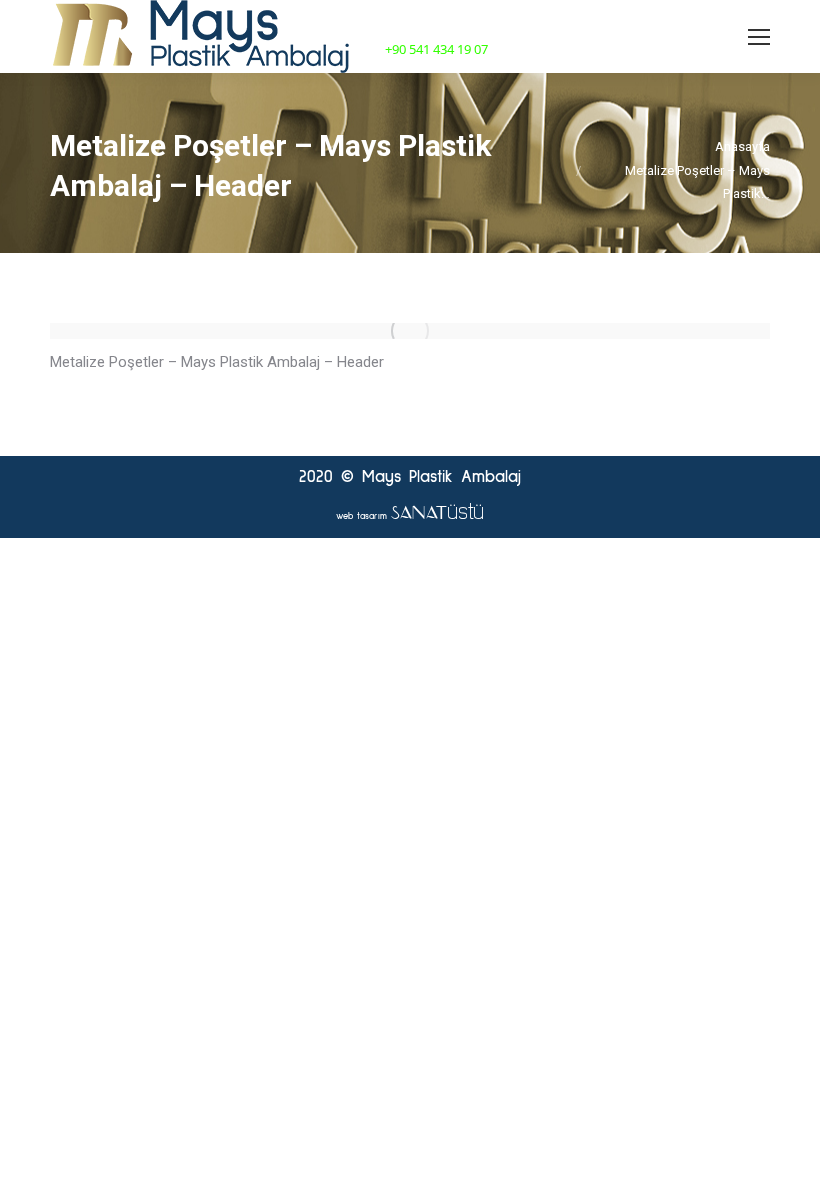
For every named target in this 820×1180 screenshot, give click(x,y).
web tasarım (410, 516)
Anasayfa (742, 146)
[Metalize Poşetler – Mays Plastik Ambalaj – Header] (410, 331)
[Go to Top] (788, 1148)
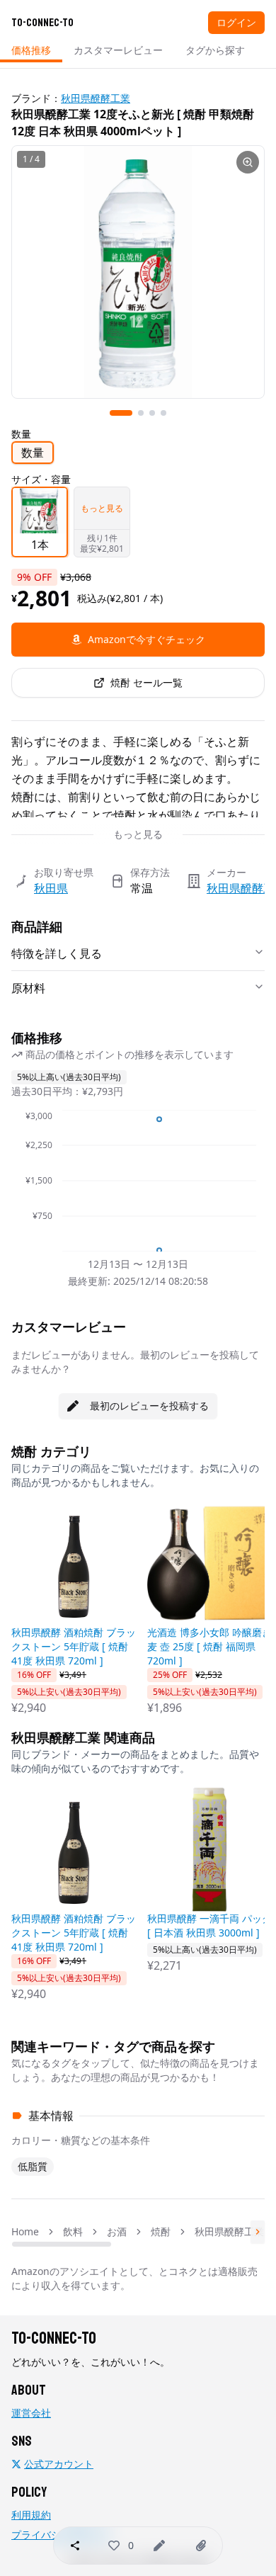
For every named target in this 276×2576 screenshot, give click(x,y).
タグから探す (215, 50)
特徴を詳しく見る (56, 953)
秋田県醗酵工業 (95, 98)
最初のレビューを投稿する (149, 1405)
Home (25, 2231)
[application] (138, 1181)
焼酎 (161, 2231)
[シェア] (75, 2545)
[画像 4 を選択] (163, 413)
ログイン (236, 22)
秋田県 (51, 888)
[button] (114, 2545)
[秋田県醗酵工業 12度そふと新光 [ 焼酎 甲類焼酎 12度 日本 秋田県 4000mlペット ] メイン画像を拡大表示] (138, 272)
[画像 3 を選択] (152, 413)
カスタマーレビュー (118, 50)
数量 (32, 452)
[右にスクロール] (258, 2231)
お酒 (117, 2231)
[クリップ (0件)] (201, 2545)
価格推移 (31, 50)
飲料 (73, 2231)
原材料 (28, 988)
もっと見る (138, 834)
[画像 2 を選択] (141, 413)
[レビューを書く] (159, 2545)
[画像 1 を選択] (121, 413)
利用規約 (31, 2514)
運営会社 (31, 2412)
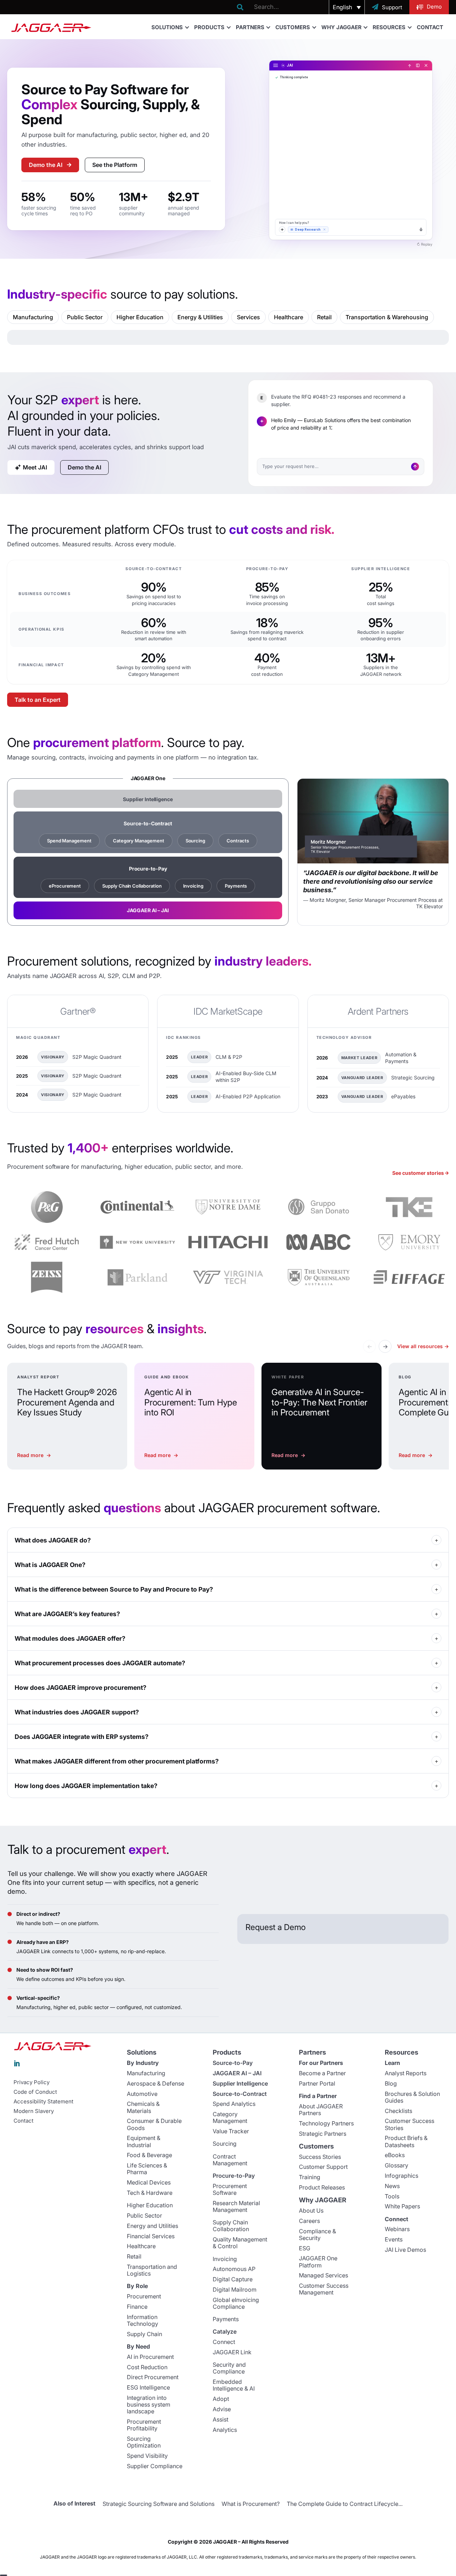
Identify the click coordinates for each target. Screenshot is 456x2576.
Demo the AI (45, 164)
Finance (137, 2306)
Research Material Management (236, 2206)
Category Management (138, 840)
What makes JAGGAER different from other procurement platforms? (117, 1761)
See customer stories (418, 1173)
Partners (250, 27)
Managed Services (323, 2275)
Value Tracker (231, 2131)
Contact (430, 27)
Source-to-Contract (148, 823)
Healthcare (141, 2246)
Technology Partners (326, 2123)
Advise (222, 2409)
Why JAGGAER (341, 27)
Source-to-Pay (233, 2062)
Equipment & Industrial (143, 2141)
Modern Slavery (34, 2111)
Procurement (144, 2296)
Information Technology (142, 2320)
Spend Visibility (147, 2455)
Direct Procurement (152, 2377)
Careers (309, 2220)
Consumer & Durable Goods (154, 2124)
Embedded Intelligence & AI (234, 2385)
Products (209, 27)
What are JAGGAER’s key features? (67, 1614)
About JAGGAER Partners (321, 2110)
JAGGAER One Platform (318, 2262)
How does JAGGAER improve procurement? (80, 1687)
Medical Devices (149, 2182)
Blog (391, 2083)
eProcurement (65, 886)
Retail (134, 2256)
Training (309, 2177)
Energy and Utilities (152, 2225)
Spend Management (69, 840)
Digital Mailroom (234, 2289)
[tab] (33, 317)
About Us (311, 2210)
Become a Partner (322, 2073)
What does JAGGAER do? (53, 1540)
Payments (236, 886)
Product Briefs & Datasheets (406, 2141)
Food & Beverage (149, 2155)
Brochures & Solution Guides (412, 2097)
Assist (220, 2419)
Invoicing (193, 886)
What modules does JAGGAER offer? (70, 1638)
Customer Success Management (323, 2289)
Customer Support (323, 2166)
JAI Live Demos (405, 2249)
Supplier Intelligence (240, 2083)
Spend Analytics (234, 2103)
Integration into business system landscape (148, 2404)
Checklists (398, 2110)
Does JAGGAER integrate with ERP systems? (82, 1736)
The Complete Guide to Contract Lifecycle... (345, 2503)
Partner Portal (317, 2083)
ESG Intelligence (148, 2387)
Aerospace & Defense (155, 2083)
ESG (304, 2248)
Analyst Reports (405, 2073)
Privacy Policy (32, 2082)
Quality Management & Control (240, 2243)
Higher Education (150, 2205)
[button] (347, 7)
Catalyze (225, 2331)
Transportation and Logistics (152, 2270)
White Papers (402, 2206)
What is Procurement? (251, 2503)
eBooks (395, 2155)
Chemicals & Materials (143, 2107)
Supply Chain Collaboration (131, 886)
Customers (292, 27)
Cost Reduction (147, 2367)
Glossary (396, 2165)
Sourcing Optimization (144, 2442)
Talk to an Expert (38, 699)
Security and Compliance (229, 2368)
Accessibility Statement (43, 2101)
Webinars (397, 2229)
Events (394, 2239)
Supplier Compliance (154, 2466)
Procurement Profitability (144, 2425)
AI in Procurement (150, 2356)
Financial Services (151, 2236)
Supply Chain (144, 2334)
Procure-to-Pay (148, 869)
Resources (389, 27)
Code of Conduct (35, 2092)
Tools (392, 2196)
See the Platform (114, 164)
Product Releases (322, 2187)
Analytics (225, 2429)
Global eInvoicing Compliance (236, 2303)
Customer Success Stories (409, 2124)
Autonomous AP (234, 2268)
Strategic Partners (322, 2133)
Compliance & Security (317, 2234)
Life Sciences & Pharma (147, 2169)
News (392, 2185)
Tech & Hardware (149, 2192)
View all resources (423, 1346)
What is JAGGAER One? (50, 1564)
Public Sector (144, 2215)
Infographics (401, 2175)
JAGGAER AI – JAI (237, 2073)
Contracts (238, 840)
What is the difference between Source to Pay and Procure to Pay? (114, 1589)
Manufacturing (146, 2073)
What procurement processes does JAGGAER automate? (100, 1663)
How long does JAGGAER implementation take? (86, 1785)
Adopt (221, 2398)
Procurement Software (230, 2189)
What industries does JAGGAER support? (77, 1712)
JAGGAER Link (232, 2352)
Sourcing (195, 840)
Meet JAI (35, 467)
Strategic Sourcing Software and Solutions (158, 2503)
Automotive (142, 2093)
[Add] (282, 229)
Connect (224, 2341)
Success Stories (320, 2156)
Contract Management (230, 2160)
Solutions (167, 27)
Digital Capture (233, 2279)
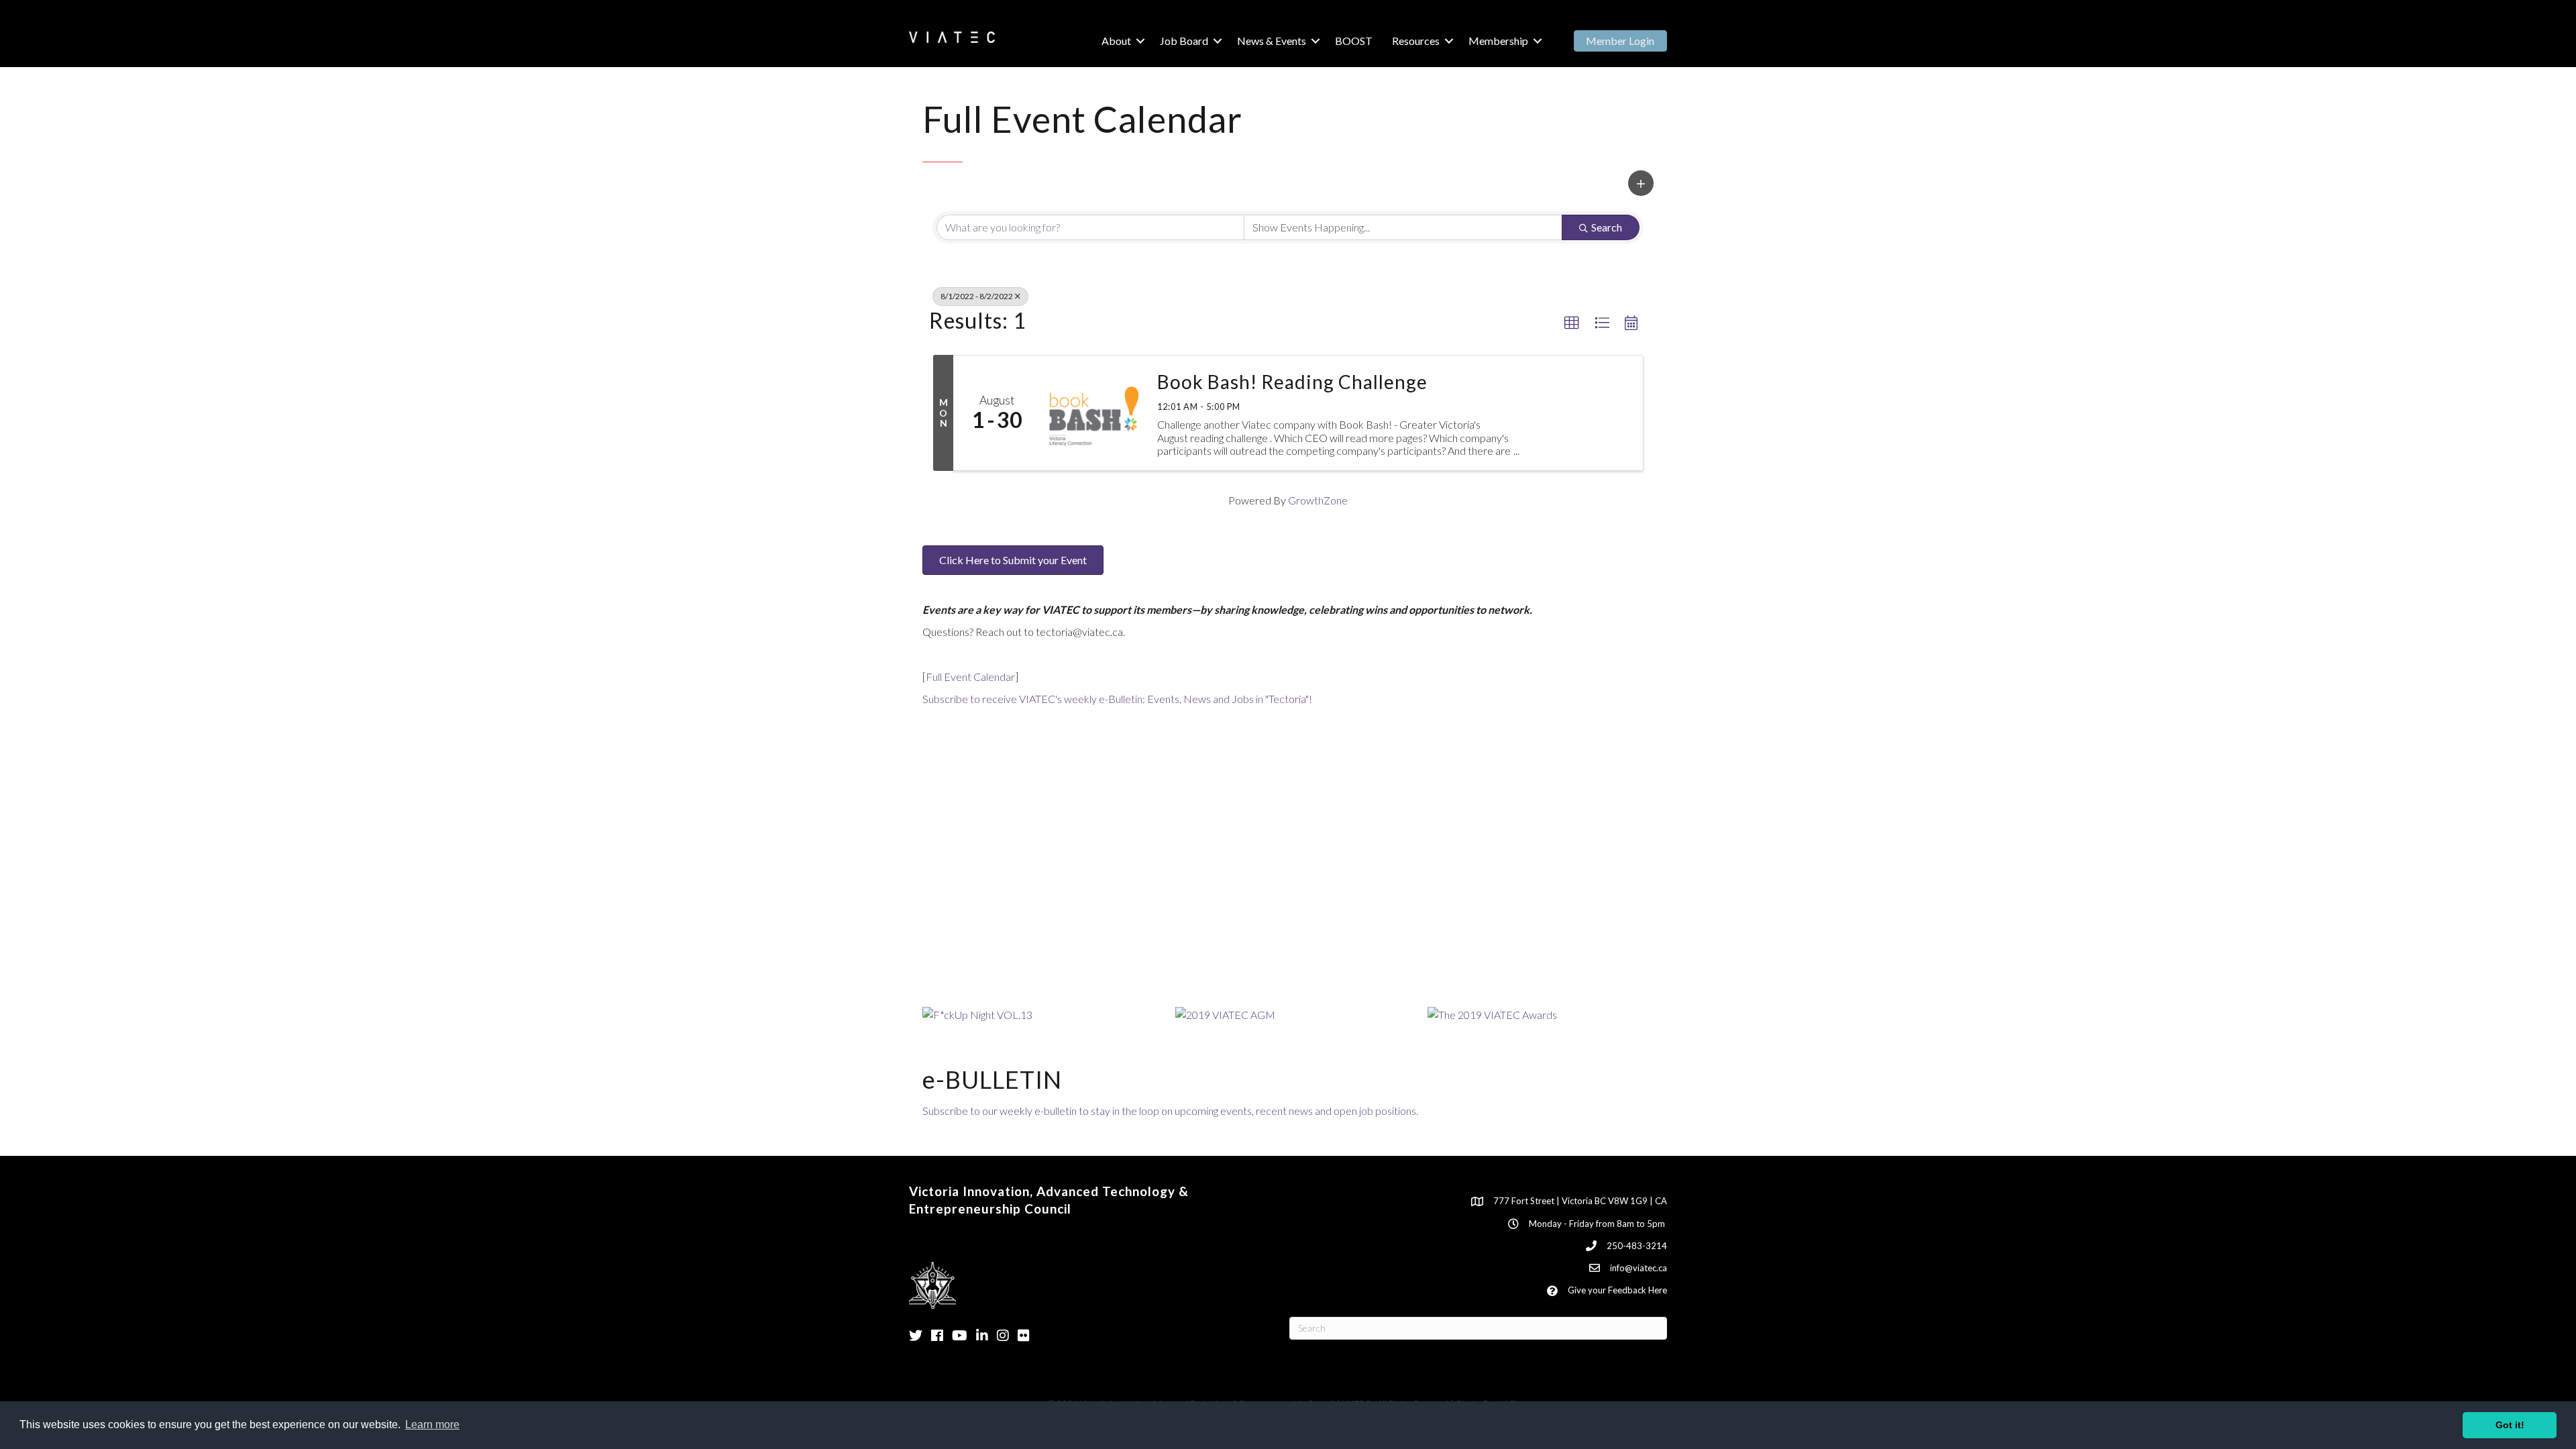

- - -

Would you copy out exactly the lines above that start at the one containing "Aerospace & Defense (155, 2083)" and end at the one containing "eBooks (395, 2155)", inclusive?

Aerospace & Defense (155, 2083)
ESG (304, 2248)
Analyst Reports (405, 2073)
Privacy Policy (32, 2082)
Quality Management & Control (240, 2243)
Higher Education (150, 2205)
[button] (347, 7)
Catalyze (225, 2331)
Transportation and Logistics (152, 2270)
White Papers (402, 2206)
What is Procurement? (251, 2503)
eBooks (395, 2155)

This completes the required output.